WRITTEN INSTRUCTION
Please answer from the passage on Frankenstein and God: what does Frankenstein dedicate the remainder of his life to after his wife is murdered?

SOURCE EXTRACT
******

Beginning with the murder of Frankenstein’s brother, he suspects the creature’s return, yet he’s willing to sacrifice the life of an innocent woman to save face. He rationalizes: I can’t prove it was the creature, and I have no proof of the creature’s existence. No one would believe me, anyway, so I have no recourse by which to save this woman’s life. Except that time and again, Frankenstein refuses to reveal himself or the creature to others, even as the murders continue, even to his closest friend, and even to his wife.
You want acceptance and belonging? I could give those to you — present you to the world and stand by you? No. The world would label you a monster and label me by association. Instead, I will pretend I am pure and you are evil, and I won’t risk that image for the sake of compassion or love or belonging or reconciliation.
Often, the same tradition that presents an abandoning God and sinful creation also presents a God too pure to be wrong and too guiltless to be blamed. Who are we to question God? Were we there at the laying of the foundations of the world? Is it God’s fault that humanity gave itself over to evil thoughts and desires or that Adam and Eve ate the forbidden fruit? Surely, God is blameless in the actions of God’s creation. We are, after all, evil and monstrous and shameful by virtue of the fall.
More than that, like Frankenstein’s vow of destruction, isn’t it justifiable that a pure and blameless God should set Godself against humanity, to destroy that which is wicked and evil? Yet, this sort of theology, like Frankenstein’s rationalizing, is too often a thinly veiled disguise; it’s easier to justify and rationalize hatred and bigotry — it’s easier to throw off empathy and compassion — when we align ourselves with that which is pure and guiltless. We give ourselves divine justification by virtue of purity to snuff out that which is impure.
Aggressive, Corrective Action
Frankenstein resolves to do what’s “right.” He overcomes his fear through the power of hatred and anger. He will no longer abide the unjust presence of this monstrosity! And when his wife is murdered… Such righteous indignation against this manifestation of evil; Frankenstein becomes a force of justice, an avenging messenger. He heroically dedicates the remainder of his life to hunting down and destroying a murderer.
He was almost taken captive by compassion; he almost created a companion for the creature, but at the last moment, he was able to set his own selfish desire aside — his desire to be free of the creature — and do what was best for everyone: destroy the work he was doing. He refused to be part of bringing a second, potentially more monstrous and murderous creature into the world. Better to be plagued by this one monster than to unleash two monsters. Such sacrificial resolve…
Christians have similarly presented a “justifiably” aggressive God. God’s regret at flooding the earth, for example, wasn’t born of actual regret. Rather, it was a deep sadness at having to do what needed to be done. Any good creator would be sad at having to destroy one’s own creation, but God, out of sacrificial love for the world, resolved to do it anyway. Praise be to God.
Empathy and compassion are thus presented as obstacles to be overcome or redefined under the banner of “tough love.” Empathy is presented as sinful, because it interferes with the carrying out of the righteous will of God, which often demands the condemnation of, and corrective, aggressive action against, evil and wickedness (read: evil and wicked people).
Do you see how these things snowball into each other, compounding the separation between God and creation — God and humanity? What’s more, when we buy into this kind of God and then associate ourselves with that God, we become elitist in our perception of others, and we begin to condescend to those who are “other” and “outside.”

******

RAW RECORDS
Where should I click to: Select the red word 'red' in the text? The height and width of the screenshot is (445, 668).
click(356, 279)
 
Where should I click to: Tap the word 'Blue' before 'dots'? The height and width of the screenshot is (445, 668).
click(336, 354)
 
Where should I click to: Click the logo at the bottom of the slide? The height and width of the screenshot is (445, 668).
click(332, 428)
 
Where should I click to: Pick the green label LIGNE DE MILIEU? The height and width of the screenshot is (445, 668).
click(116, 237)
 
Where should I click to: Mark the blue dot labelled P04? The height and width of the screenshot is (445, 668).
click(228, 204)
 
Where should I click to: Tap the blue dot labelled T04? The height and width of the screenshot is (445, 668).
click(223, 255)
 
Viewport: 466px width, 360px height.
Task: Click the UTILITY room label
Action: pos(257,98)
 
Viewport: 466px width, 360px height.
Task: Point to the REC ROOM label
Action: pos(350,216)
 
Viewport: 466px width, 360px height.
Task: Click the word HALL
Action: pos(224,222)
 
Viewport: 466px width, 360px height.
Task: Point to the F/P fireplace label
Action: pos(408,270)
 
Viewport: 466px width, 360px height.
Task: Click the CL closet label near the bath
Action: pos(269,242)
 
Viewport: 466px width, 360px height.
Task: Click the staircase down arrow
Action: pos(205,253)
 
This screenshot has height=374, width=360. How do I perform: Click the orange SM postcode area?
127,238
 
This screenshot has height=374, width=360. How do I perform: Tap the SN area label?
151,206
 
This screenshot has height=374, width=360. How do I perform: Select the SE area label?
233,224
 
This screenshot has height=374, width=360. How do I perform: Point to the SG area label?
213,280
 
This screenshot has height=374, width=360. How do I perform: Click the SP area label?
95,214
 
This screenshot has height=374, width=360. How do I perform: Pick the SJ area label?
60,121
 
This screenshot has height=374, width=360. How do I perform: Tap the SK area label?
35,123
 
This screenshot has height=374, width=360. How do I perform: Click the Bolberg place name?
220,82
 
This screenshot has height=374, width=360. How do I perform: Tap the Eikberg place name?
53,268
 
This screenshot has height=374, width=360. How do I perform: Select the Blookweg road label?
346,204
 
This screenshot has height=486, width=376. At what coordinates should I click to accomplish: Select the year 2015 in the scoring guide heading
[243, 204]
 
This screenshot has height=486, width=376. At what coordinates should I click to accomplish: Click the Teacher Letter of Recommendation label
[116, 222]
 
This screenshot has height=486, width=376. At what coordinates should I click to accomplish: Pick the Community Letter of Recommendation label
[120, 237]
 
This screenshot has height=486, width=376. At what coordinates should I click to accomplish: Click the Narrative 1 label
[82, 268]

******

WRITTEN ANSWER
Hunting down and destroying a murderer.